Chia ― who has previously
been alleged to have close ties to the Sabah administration led by Chief
Minister Datuk Seri Musa Aman ― was charged with tricking Datuk Agus Hassan of
RM2.5 million in a logging-related matter in 2004 by claiming that it
was meant for Umno's political funds.
The court, however,
allowed an application by Chia's lawyer Rowiena Rashid to defer the sentence
while he files for an appeal at the High Court, the Malaysian
Anti-Corruption Commission (MACC) said in a statement today.
Chia was charged under
Section 420 of the Penal Code, read together with Section 511 of the same
law.
The businessman was said to have cheated Syarikat Peluamas
Sdn Bhd's Agus into believing that he needed to pay RM3 million in political
funds for Sabah Umno as one of the three conditions to obtain a letter for a
timber-logging operation in the state's Kalabakan Forest Reserve.
The two other conditions
were the surrendering of rights to purchase 100,000 cubic meters of
timber to Rakyat Berjaya Sdn Bhd/ Innoprise
Corporation Sdn Bhd, a subsidiary of state-owned Yayasan Sabah, as well as a
RM25 commission per cubic meter for every meter of timber logged by
In her judgment today, Sessions Court
judge Elsie Primus said the defence team had failed to raise reasonable
doubt in the prosecution's case against Chia.

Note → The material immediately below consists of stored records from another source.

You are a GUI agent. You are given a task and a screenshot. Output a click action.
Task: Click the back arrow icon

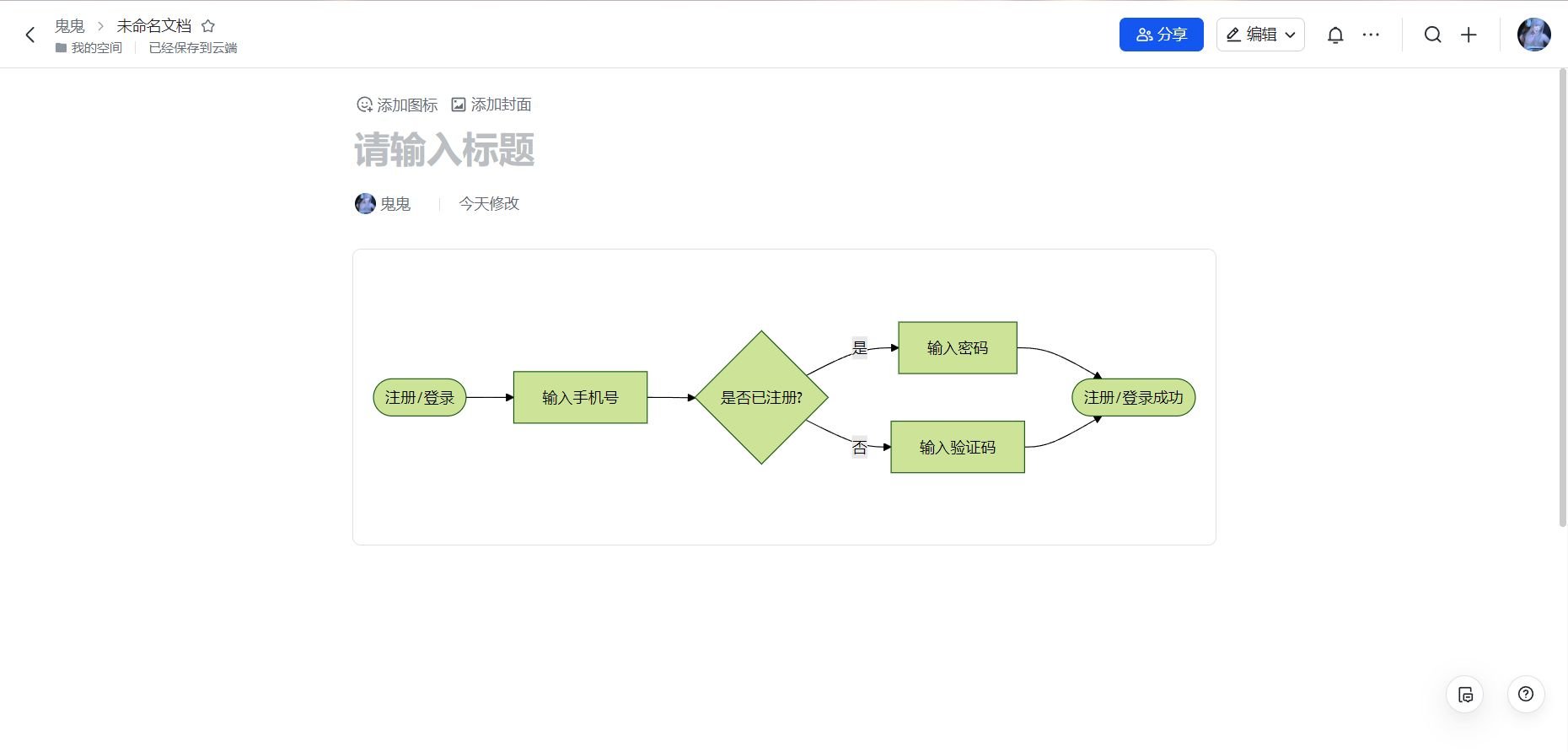(30, 35)
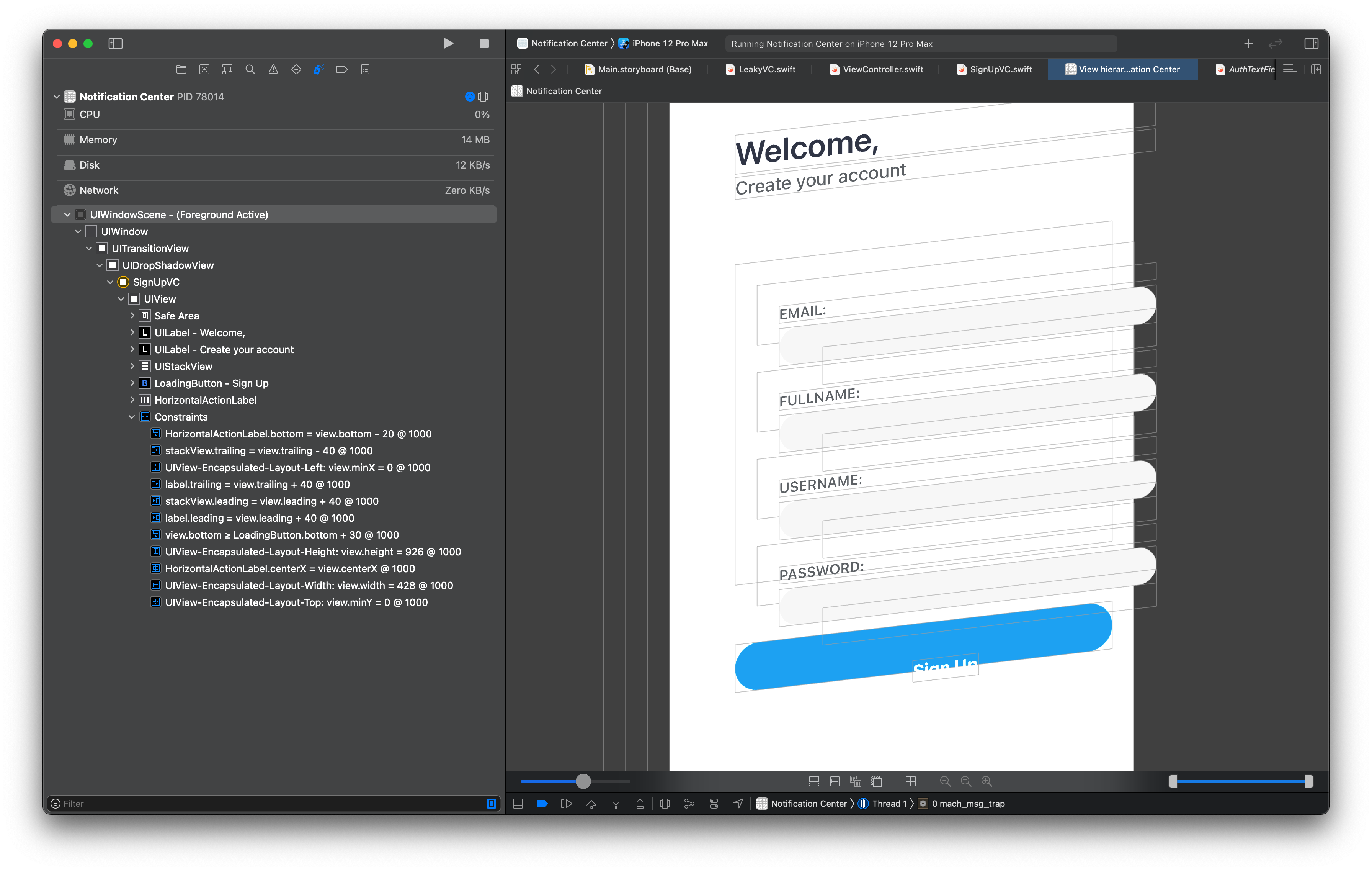
Task: Run the app with the play button
Action: pos(448,43)
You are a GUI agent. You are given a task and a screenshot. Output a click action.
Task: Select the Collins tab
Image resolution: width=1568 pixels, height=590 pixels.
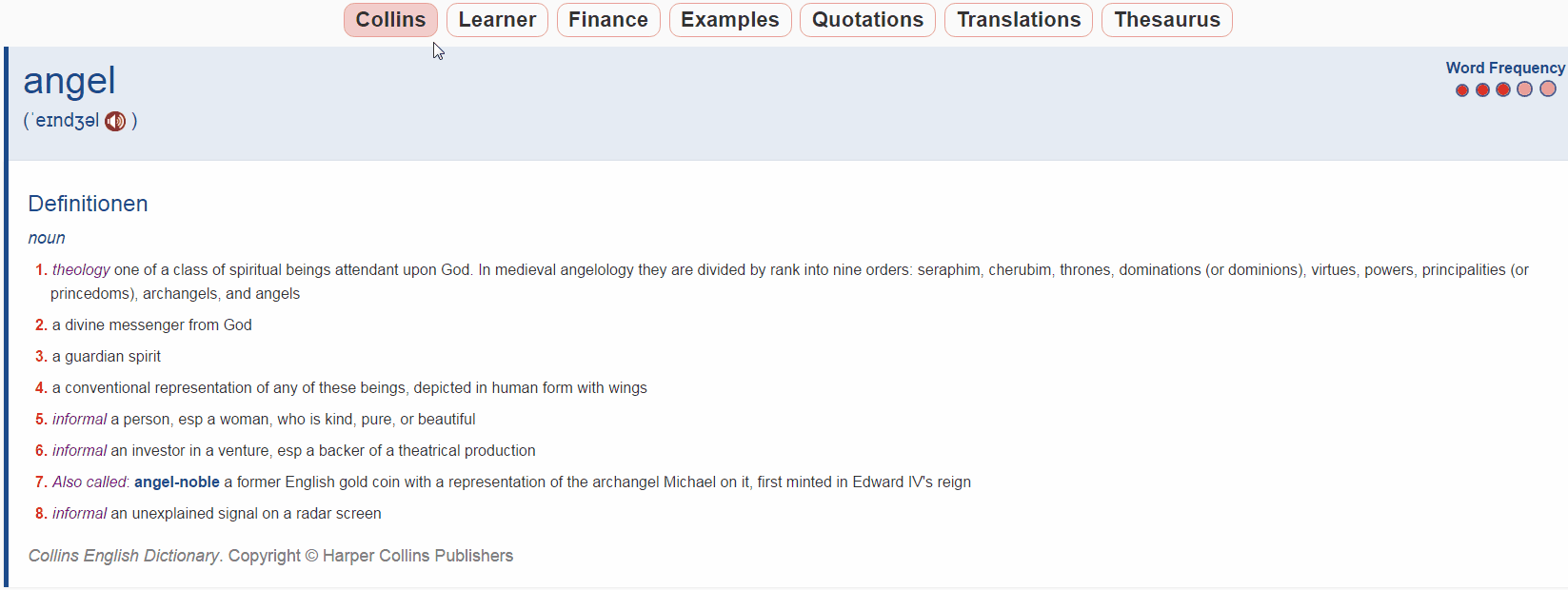pyautogui.click(x=390, y=20)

In her grounds for judgment,
Primus noted that the prosecution’s witness had testified that Chia had
asked him for money purportedly to fund Umno in order to get the logging
document.
According to MACC, the
judge noted that the the claim affected Umno's image as the witness also
testified that the party did not seek such
political funds.
Chia's name previously made
the headlines in April 2012, when whistleblower website Sarawak Report claimed
he was caught trying to smuggle RM40 million worth of Singaporean currency from
the Hong Kong International Airport
to Malaysia in 2008.
Chia had purportedly told
the authorities that the money was meant for Musa, resulting in a probe on
international fund transfers that was then
believed to be tied to possible money-laundering activities connected to
illegal timber-felling in Sabah.
But in October 2012,
minister Datuk Seri Mohamed Nazri Aziz told Parliament that the MACC had cleared Musa
of corruption after it found that the RM40 million was not for his
personal use, but was a “political donation” to Sabah Umno.
Pakatan Rakyat (PR) lawmakers later disputed Putrajaya's
declaration of Musa's innocence, saying that it did not show evidence that the
Hong Kong's anti-graft agency ICAC had cleared him on its own.